| ABOUT THIS TASK |
The lines to retype run from the one containing "You are a GUI" through the end of the listing below. Reproduce them exactly, leaving out pictures.

[DATA FOR PROCESSING Boundary: Start]

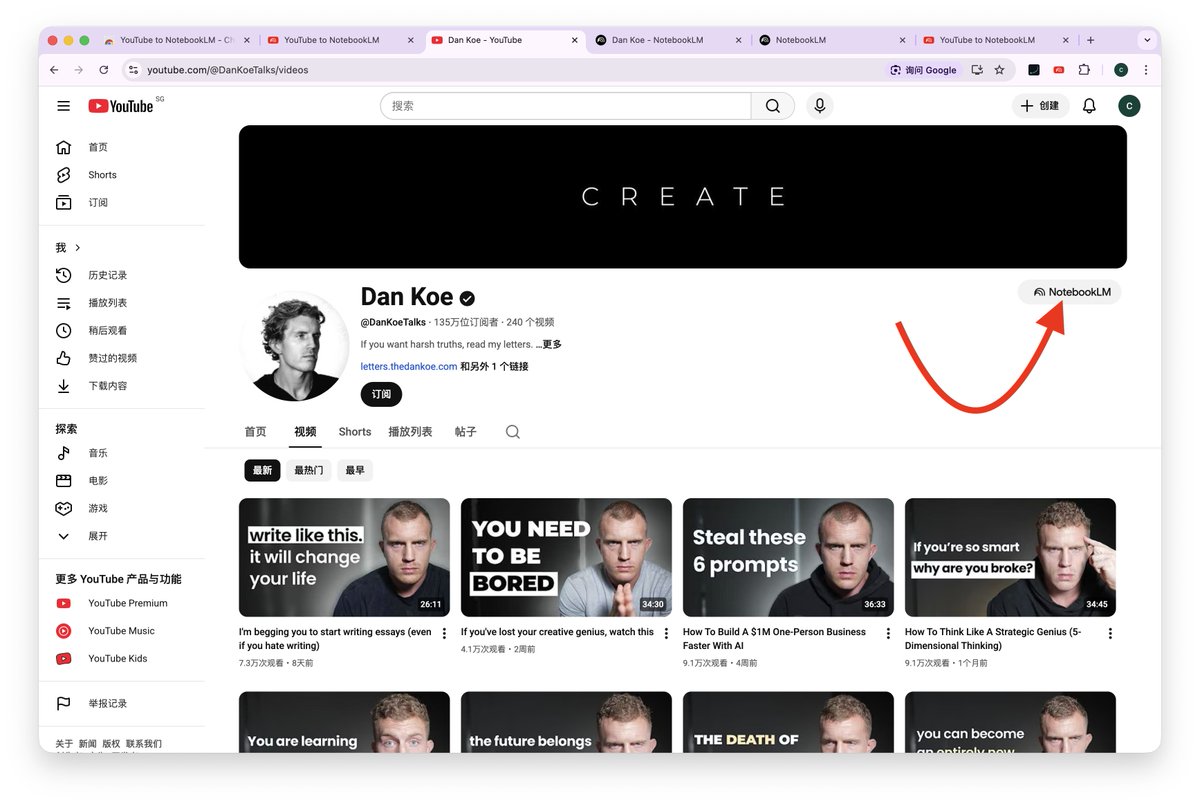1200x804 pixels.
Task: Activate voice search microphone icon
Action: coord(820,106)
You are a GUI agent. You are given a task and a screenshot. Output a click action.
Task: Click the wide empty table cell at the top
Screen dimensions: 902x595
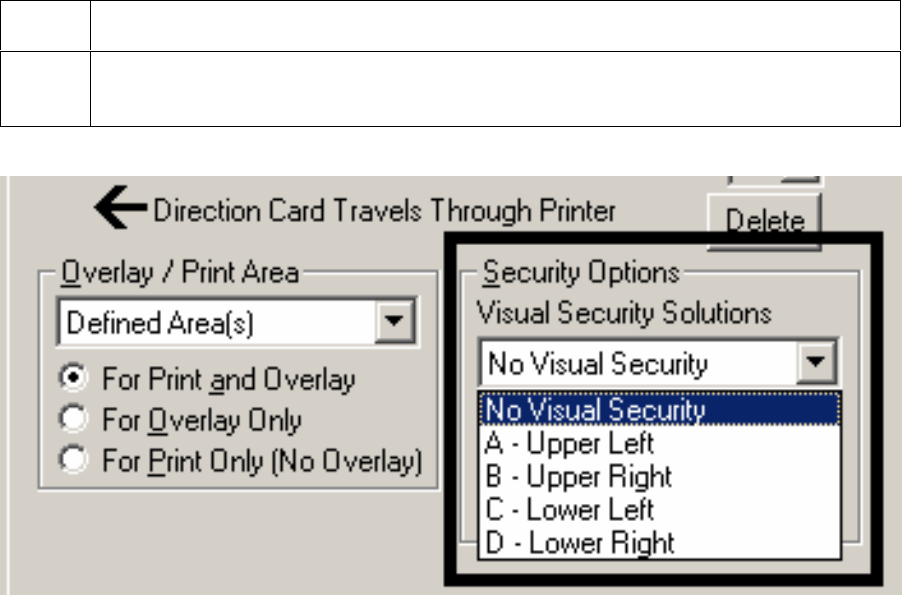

[DATA FOR PROCESSING Boundary: End]

| RESULT OF THIS TASK |
You are a GUI agent. You are given a task and a screenshot. Output a click action.
Task: Click the wide empty table cell at the top
Screen dimensions: 902x595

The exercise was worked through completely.